● **INSTRUCTION A**
According to the WOTUS rule excerpt, in what year did the Sacketts begin building their home in Idaho?
● **INSTRUCTION B**
Please return the passage from the WOTUS rule excerpt starting with "Since the Agencies" and going on through "May 10, 2023).", copied word for word.

START DOCUMENT SEGMENT

Since the Agencies published the final WOTUS rule on December 30, 2022, it has come under fire from both Republicans in Congress and industry groups opposed to more expansive environmental protection. In decisions that foreshadowed the Court’s ruling in Sackett v. EPA, the rule was stayed in Idaho and Texas in Texas v. EPA, No. 3:23-cv-17, 2023 U.S. Dist. LEXIS 45797 (S.D. Tex. Mar. 19, 2023), and then in 24 additional states in West Virginia v. EPA, No. 3:23-cv-032, 2023 U.S. Dist. LEXIS 64372 (D.N.D. Apr. 12, 2023). The rule was most recently stayed in Kentucky in Kentucky v. EPA, No. 23-5343/5345, 2023 U.S. App. LEXIS 11517 (6th Cir. May 10, 2023).

Sackett v. EPA

In Sackett v. EPA, the Court expressly endorsed the test articulated in the Rapanos plurality opinion and outright rejected Justice Kennedy’s “significant nexus” test. The facts of the case stretch back nearly 20 years. In 2004, the Sacketts began construction of a home in Idaho on property containing wetlands. They received an order from the Corps to halt construction, remove the sand and gravel that they had placed on the lot, and restore the property to its prior condition. The Sacketts challenged the order, but eventually the district court, and then the Court of Appeals for the Ninth Circuit, found against the Sacketts because the property met Justice Kennedy’s “significant nexus” standard and thus placed it within federal jurisdiction. The question for the Supreme Court was whether the Ninth Circuit was right to do so. The Court answered “no,” effectively curtailing the Biden Administration’s extension of federal jurisdiction to wetlands and tributaries that meet the significant nexus standard.

END DOCUMENT SEGMENT
START ENTRIES SHOWN

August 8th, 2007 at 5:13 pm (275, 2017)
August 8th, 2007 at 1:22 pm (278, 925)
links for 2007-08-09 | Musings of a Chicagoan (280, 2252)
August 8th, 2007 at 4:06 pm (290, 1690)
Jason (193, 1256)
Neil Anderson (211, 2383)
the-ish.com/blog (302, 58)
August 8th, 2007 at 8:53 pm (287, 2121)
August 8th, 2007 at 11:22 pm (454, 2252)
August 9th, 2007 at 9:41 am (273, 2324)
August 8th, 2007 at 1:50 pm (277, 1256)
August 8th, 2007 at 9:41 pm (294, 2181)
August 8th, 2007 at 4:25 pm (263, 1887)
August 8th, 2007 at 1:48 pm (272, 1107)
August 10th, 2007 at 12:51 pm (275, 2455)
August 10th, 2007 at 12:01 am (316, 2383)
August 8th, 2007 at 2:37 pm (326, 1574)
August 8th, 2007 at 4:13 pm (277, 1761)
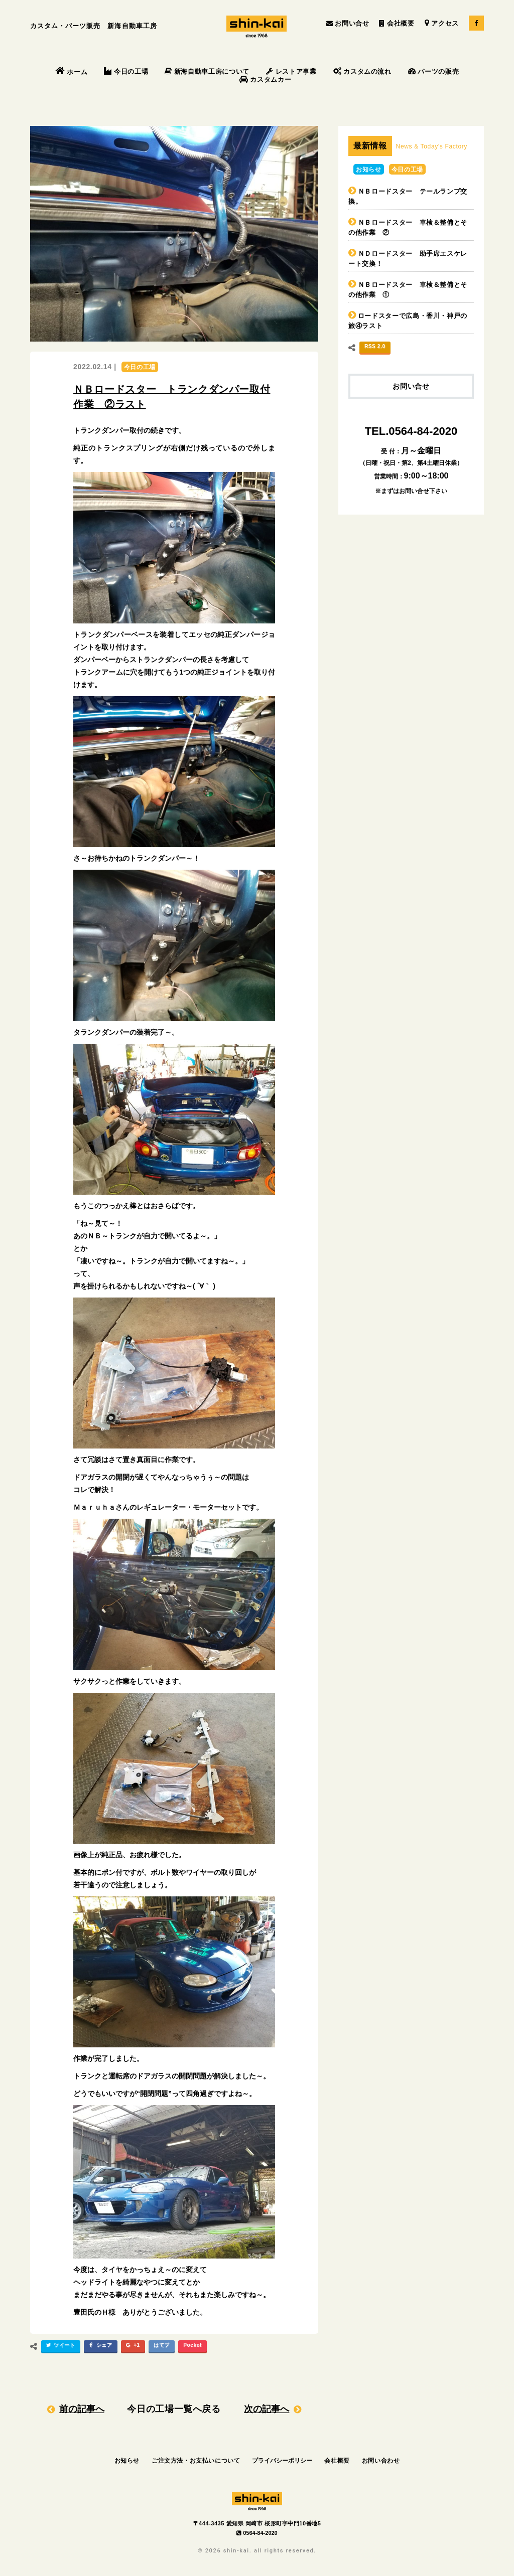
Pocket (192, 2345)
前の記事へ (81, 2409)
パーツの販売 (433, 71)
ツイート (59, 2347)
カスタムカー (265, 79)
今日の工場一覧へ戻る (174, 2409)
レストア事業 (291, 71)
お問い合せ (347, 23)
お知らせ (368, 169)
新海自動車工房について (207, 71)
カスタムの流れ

END ENTRIES SHOWN

● **EXERCISE ANSWER A**
2004

● **EXERCISE ANSWER B**
Since the Agencies published the final WOTUS rule on December 30, 2022, it has come under fire from both Republicans in Congress and industry groups opposed to more expansive environmental protection. In decisions that foreshadowed the Court’s ruling in Sackett v. EPA, the rule was stayed in Idaho and Texas in Texas v. EPA, No. 3:23-cv-17, 2023 U.S. Dist. LEXIS 45797 (S.D. Tex. Mar. 19, 2023), and then in 24 additional states in West Virginia v. EPA, No. 3:23-cv-032, 2023 U.S. Dist. LEXIS 64372 (D.N.D. Apr. 12, 2023). The rule was most recently stayed in Kentucky in Kentucky v. EPA, No. 23-5343/5345, 2023 U.S. App. LEXIS 11517 (6th Cir. May 10, 2023).